▶ _Task to carry out_
Rewrite the items below, changing every "screenshot" to "image" and leaving everything else as it is. Omit the pictures from your answer.

▶ _Given records_
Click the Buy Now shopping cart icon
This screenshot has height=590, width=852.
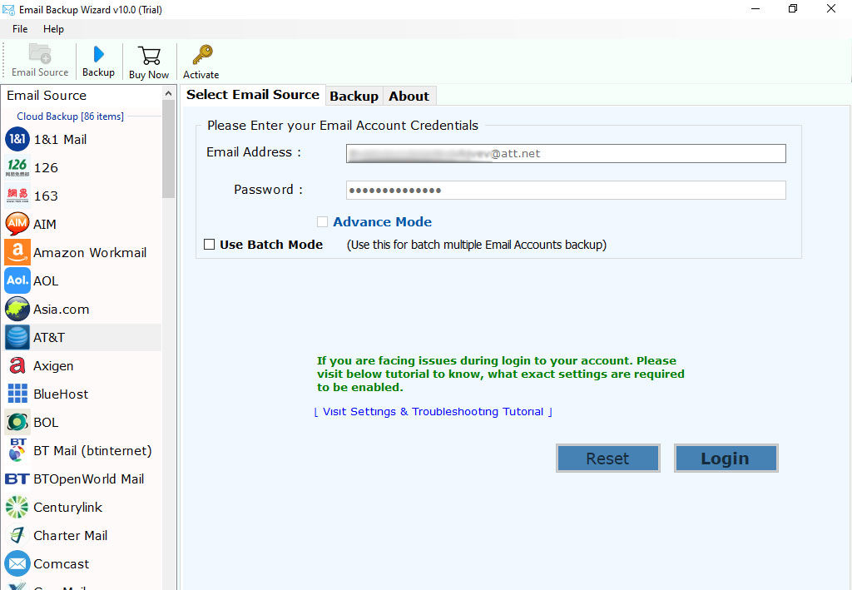point(149,60)
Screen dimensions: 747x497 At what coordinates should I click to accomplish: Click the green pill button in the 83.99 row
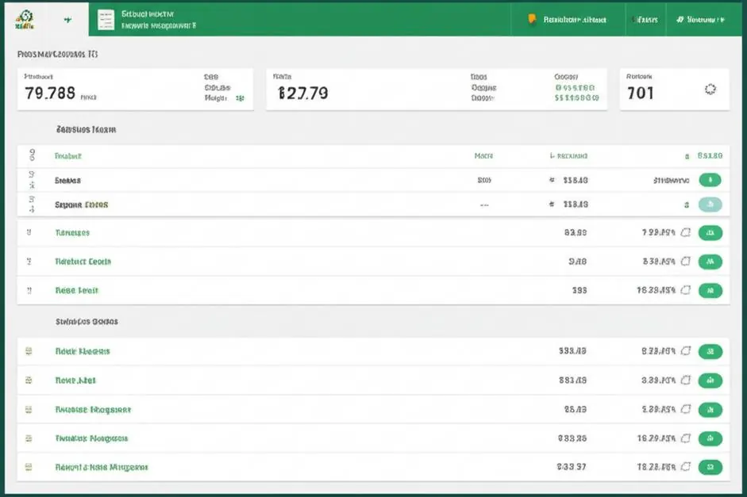click(710, 233)
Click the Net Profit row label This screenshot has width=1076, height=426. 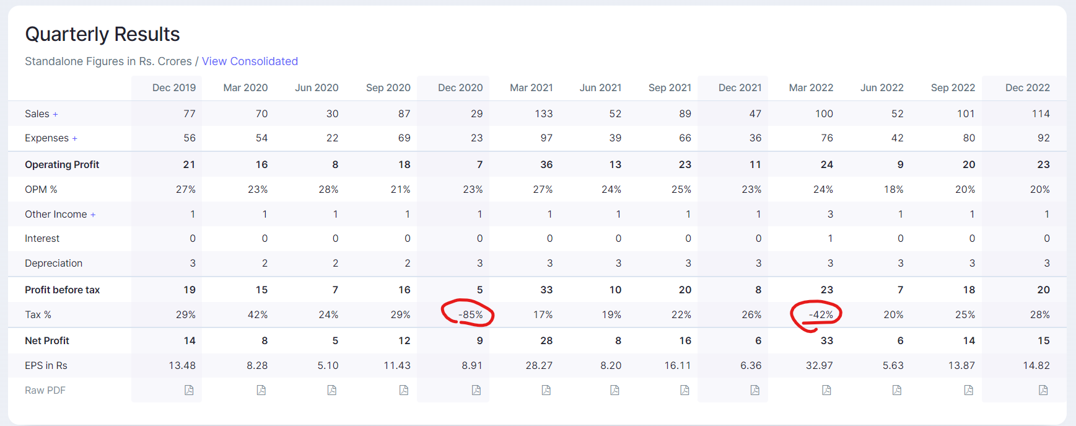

▶ _Full output_
Click the Buy Now shopping cart icon
This image has height=590, width=852.
point(149,60)
Screen dimensions: 747x497 At what coordinates should I click to accomplish: Click the green pill button in the 83.99 row
click(710, 233)
Click the Net Profit row label This image has width=1076, height=426. 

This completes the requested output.